Start of PROVIDED MATERIAL

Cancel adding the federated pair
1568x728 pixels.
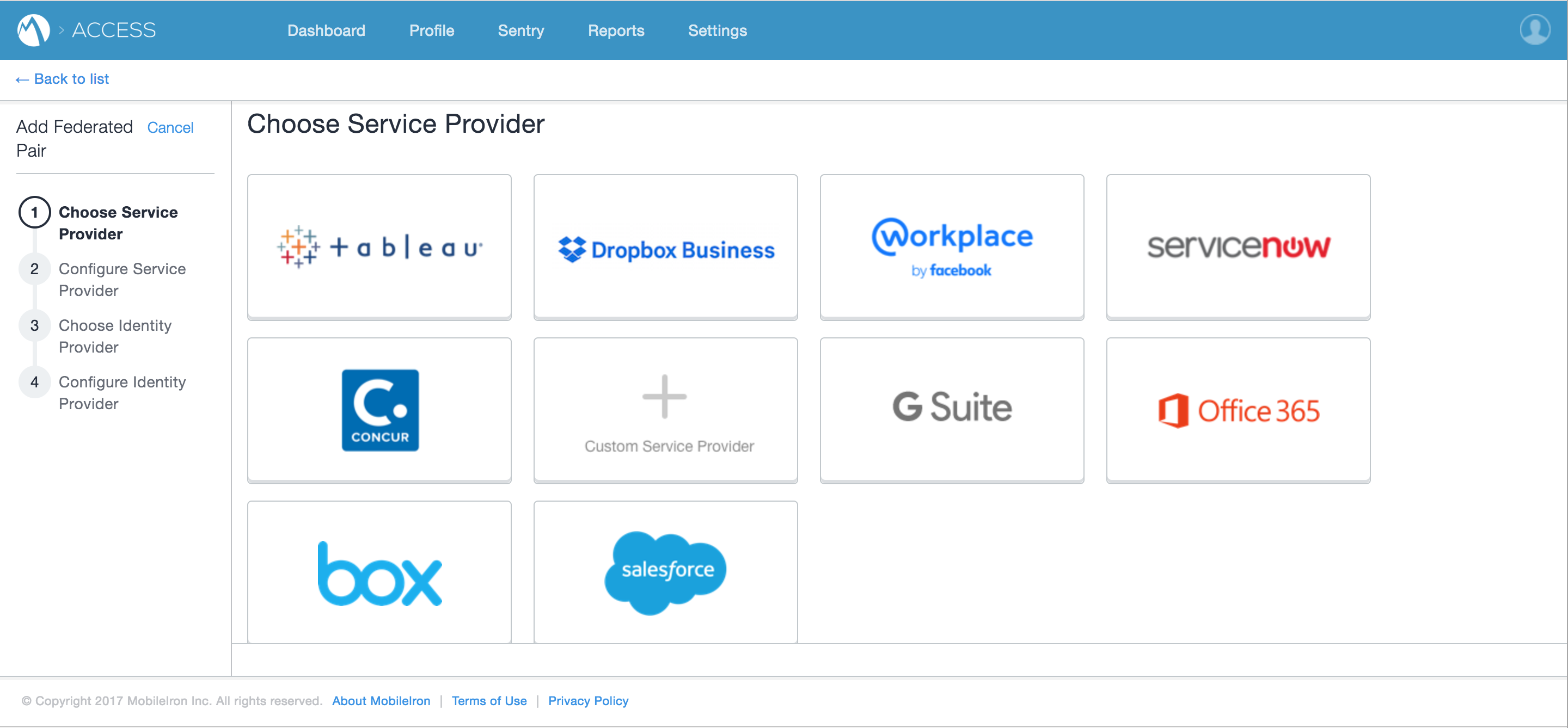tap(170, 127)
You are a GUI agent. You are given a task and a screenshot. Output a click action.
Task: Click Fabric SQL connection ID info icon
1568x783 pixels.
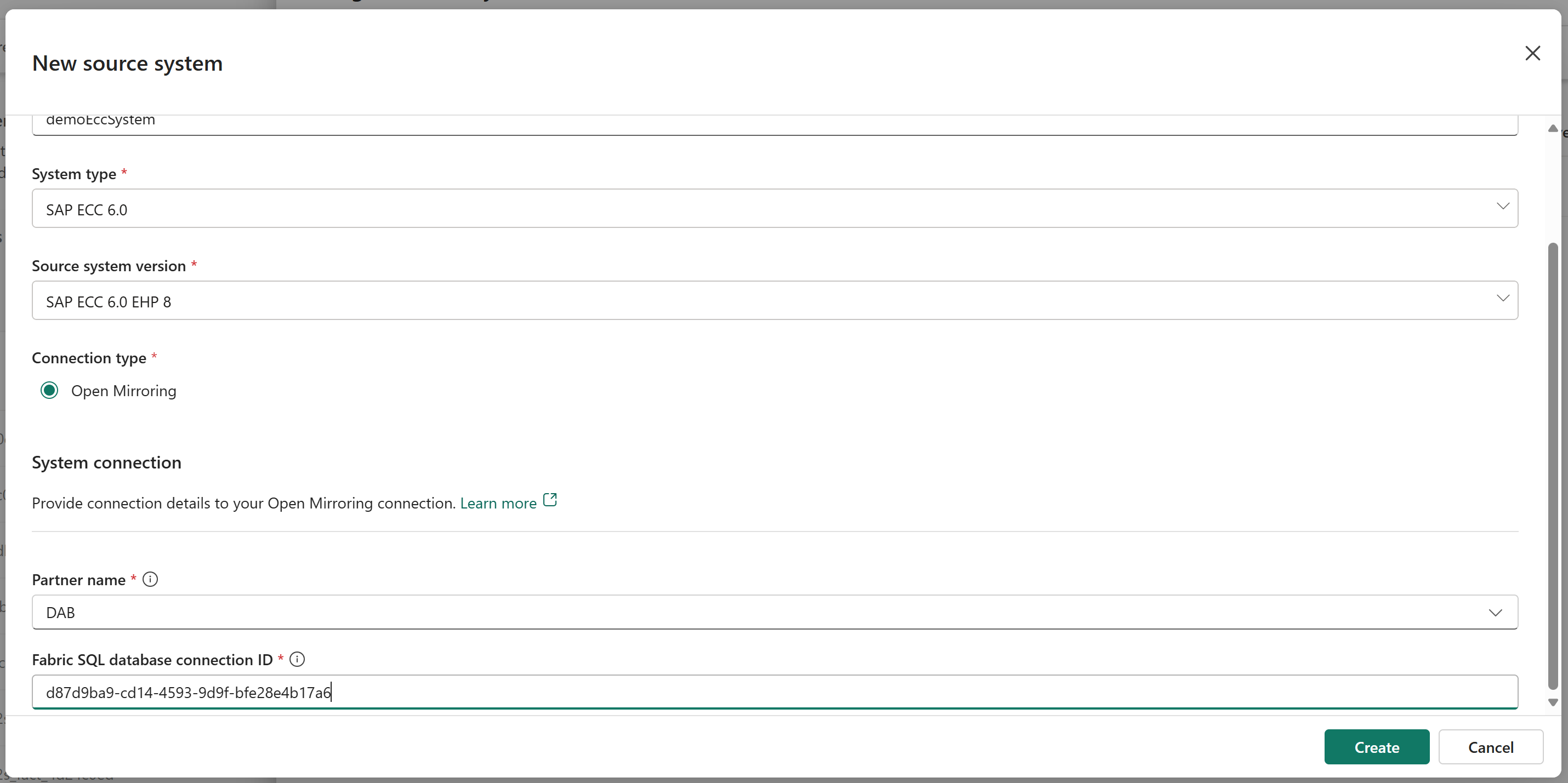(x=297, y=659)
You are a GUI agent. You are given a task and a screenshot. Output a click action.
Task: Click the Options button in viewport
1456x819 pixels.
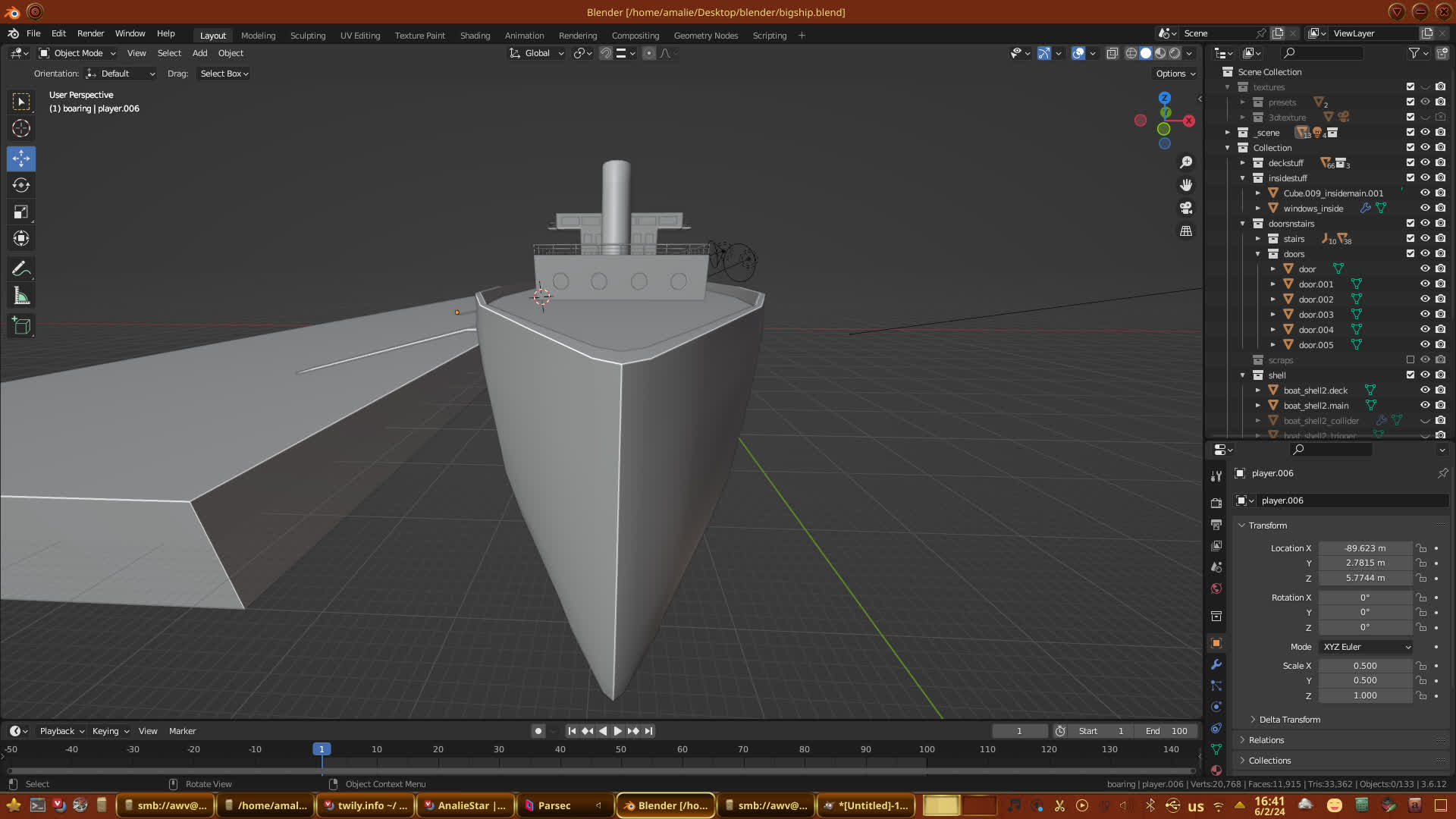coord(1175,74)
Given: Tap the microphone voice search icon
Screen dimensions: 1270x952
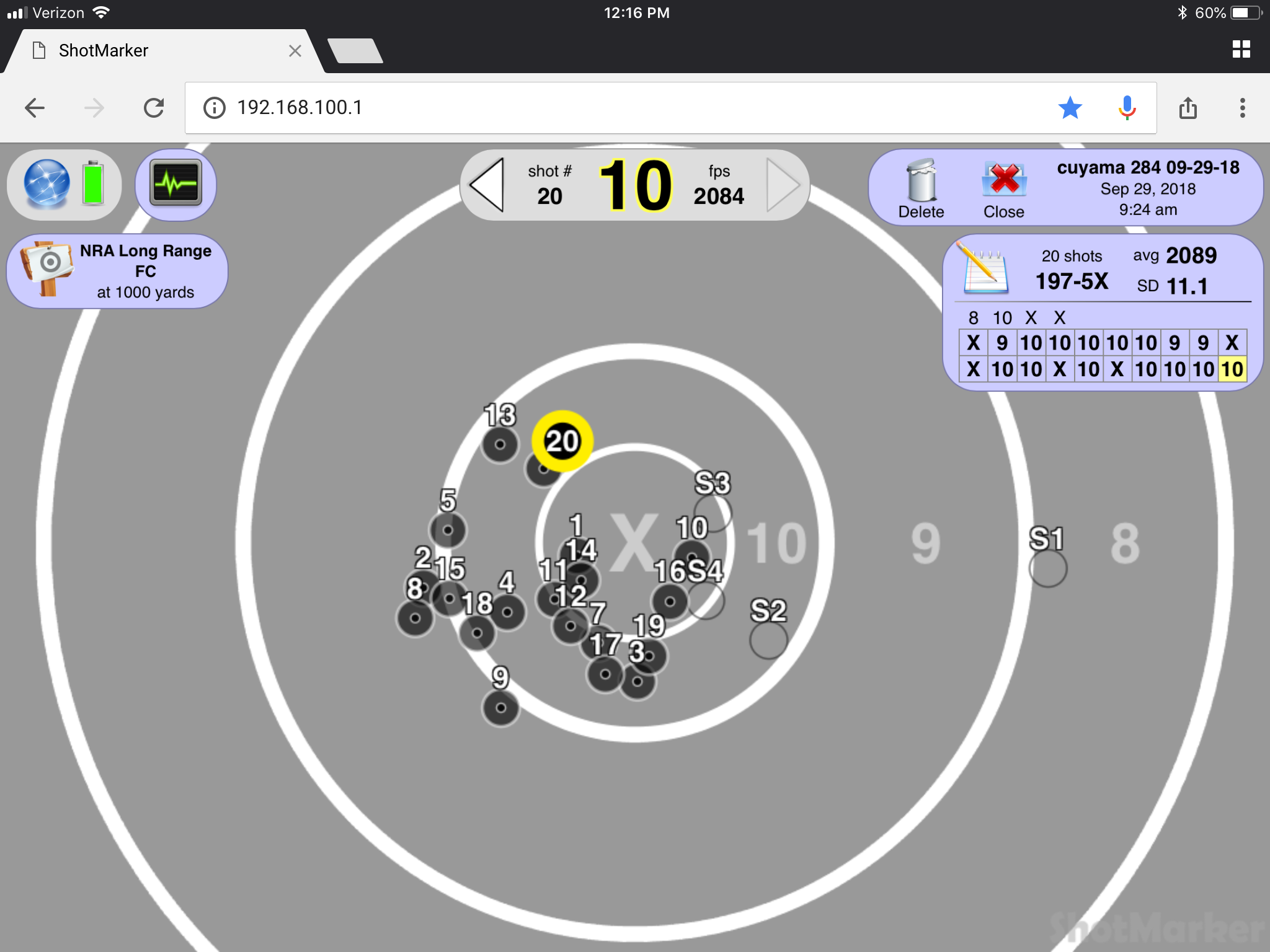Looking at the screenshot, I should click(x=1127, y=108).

End of PROVIDED MATERIAL

▸ **WHAT IS EXPECTED**
The answer must be the full listing, restated word for word, with no pictures in it.

▸ **RESULT**
Cancel adding the federated pair
1568x728 pixels.
tap(170, 127)
You are a GUI agent. You are given a task and a screenshot. Output a click action.
Task: Click Fabric SQL connection ID info icon
1568x783 pixels.
(x=297, y=659)
You are a GUI agent. You are given a task and a screenshot. Output a click action.
Task: Click the Options button in viewport
1456x819 pixels.
coord(1175,74)
Given: Tap the microphone voice search icon
Screen dimensions: 1270x952
Looking at the screenshot, I should click(x=1127, y=108).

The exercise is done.